ÓRGANO OFICIAL DEL COMITÉ CENTRAL DEL PARTIDO COMUNISTA DE CUBA

Un niño de unos cuatro años, de cabeza rapada y ojos rasgados corretea de un lado a otro sobre la alfombra roja del pabellón. Lanza sus risas en gritos y choca con la gente una y otra vez sin que esto detenga su juego. De repente se sienta en el suelo y saca un pequeño carro, también rojo, que arma y desarma a su antojo. Parece imposible no sonreír ante él y su algarabía contagiosa aunque ininteligible. Un muchacho dice que el pequeño se llama Cuba y que ya casi habla español como si hubiera nacido en la Isla.

Ojos marrones, cabellos extraordinariamente lisos y una delicadeza en el andar que evoca al bambú merodean por el Pabellón de China, en la Fortaleza de San Carlos de La Cabaña, espacio dedicado al país invitado de honor en la vigesimoséptima Feria Internacional del Libro. Ellos conversan con algunos cubanos en su lengua natal, que semeja más una melodía que un idioma.

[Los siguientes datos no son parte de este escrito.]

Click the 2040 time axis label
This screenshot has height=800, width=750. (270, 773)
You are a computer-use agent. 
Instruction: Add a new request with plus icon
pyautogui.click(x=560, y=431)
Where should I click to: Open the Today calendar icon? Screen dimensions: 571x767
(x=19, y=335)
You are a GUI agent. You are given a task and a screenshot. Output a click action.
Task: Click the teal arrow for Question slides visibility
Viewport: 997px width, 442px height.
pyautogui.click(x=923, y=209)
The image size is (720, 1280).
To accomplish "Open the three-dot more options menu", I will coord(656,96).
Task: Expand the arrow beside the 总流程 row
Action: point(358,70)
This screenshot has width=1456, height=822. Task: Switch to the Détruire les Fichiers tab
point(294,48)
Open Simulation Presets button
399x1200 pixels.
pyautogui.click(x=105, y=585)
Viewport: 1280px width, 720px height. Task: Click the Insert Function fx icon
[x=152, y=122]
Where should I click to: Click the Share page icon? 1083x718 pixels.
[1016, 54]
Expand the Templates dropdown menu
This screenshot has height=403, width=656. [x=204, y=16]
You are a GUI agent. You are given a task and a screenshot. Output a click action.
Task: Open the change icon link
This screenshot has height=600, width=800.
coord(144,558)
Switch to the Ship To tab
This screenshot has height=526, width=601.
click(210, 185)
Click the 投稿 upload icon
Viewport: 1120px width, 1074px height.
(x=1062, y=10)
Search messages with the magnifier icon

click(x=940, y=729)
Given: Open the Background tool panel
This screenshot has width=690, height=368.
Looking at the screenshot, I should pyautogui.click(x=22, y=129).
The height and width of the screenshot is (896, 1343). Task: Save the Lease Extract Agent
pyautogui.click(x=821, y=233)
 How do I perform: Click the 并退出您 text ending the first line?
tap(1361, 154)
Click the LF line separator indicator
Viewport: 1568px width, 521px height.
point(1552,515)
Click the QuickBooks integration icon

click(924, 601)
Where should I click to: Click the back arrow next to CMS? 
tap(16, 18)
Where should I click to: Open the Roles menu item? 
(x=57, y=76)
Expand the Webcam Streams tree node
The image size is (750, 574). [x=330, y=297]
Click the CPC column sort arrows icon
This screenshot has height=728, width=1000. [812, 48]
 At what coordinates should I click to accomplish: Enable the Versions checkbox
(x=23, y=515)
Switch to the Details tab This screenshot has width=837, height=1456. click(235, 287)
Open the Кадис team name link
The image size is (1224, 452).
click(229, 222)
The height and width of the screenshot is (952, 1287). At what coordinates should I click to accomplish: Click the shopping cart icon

Caracteres que bien pudieran ser letras, palabras u oraciones enteras, cada uno más exuberante y artístico que el anterior, fusionados en sentidos enigmáticos, decoran el lugar. Pudiera intimidar tanta escritura y habla incomprensible para la mayoría de los miles que hemos visitado el sitio, pero la música suave de fondo, los murmullos admirados de quienes se asoman por las estanterías, los colores en las páginas y el saberse rodeado por una saber milenario disipan cualquier atisbo de aprensión. 

Para Hou Rutian, uno de los jóvenes organizadores de eventos relacionados con la participación de China en la feria, y que llega por primera vez a la Mayor de las Antillas, le resulta impresionante que a tantos cubanos les interese la cultura china, a pesar de encontrarse tan lejos de la gran nación asiática. «Nos sentimos como amigos –dice–, y desde el corazón estamos cerca los unos de los otros».

Rutian, quien adapta su nombre a los estilos occidentales y pide ser llamado Alex, propone que los de la Isla aprendamos de la economía contemporánea, la política y la esencia verdadera de su país («no la mostrada por la propaganda al oeste del globo»); mientras que afirma que sus coterráneos han de contagiarse de la actitud de vida feliz y positiva de los nacidos en Cuba.

Por un lado del pabellón, dos chinos que conocen español dibujan los nombres de aquellos que desean verse en tinta negra y caracteres, sobre papel de arroz, como si se tratara de una pieza de arte.

Y ha sido el papel uno de los legados del gigante oriental a la humanidad, pues como relatan algunas de las paredes de este espacio en La Habana, durante la dinastía Han del oeste (desde el 206 antes de nuestra era hasta el 25 de nuestra era) se fabricaba una suerte de papel a partir de fibras vegetales, hasta que en el año 105 Cai Lun inventara el material que se acerca al hoy conocido, basándose en lo realizado por sus antecesores, pero a menor precio y una técnica más simple.

China nos deja mucho este febrero, más allá de sus libros, sus historias y misterios; incluso por encima de las imponentes cultura y la sabiduría; China nos transmite ganas de crecer, como hombres y mujeres, como país, como historia.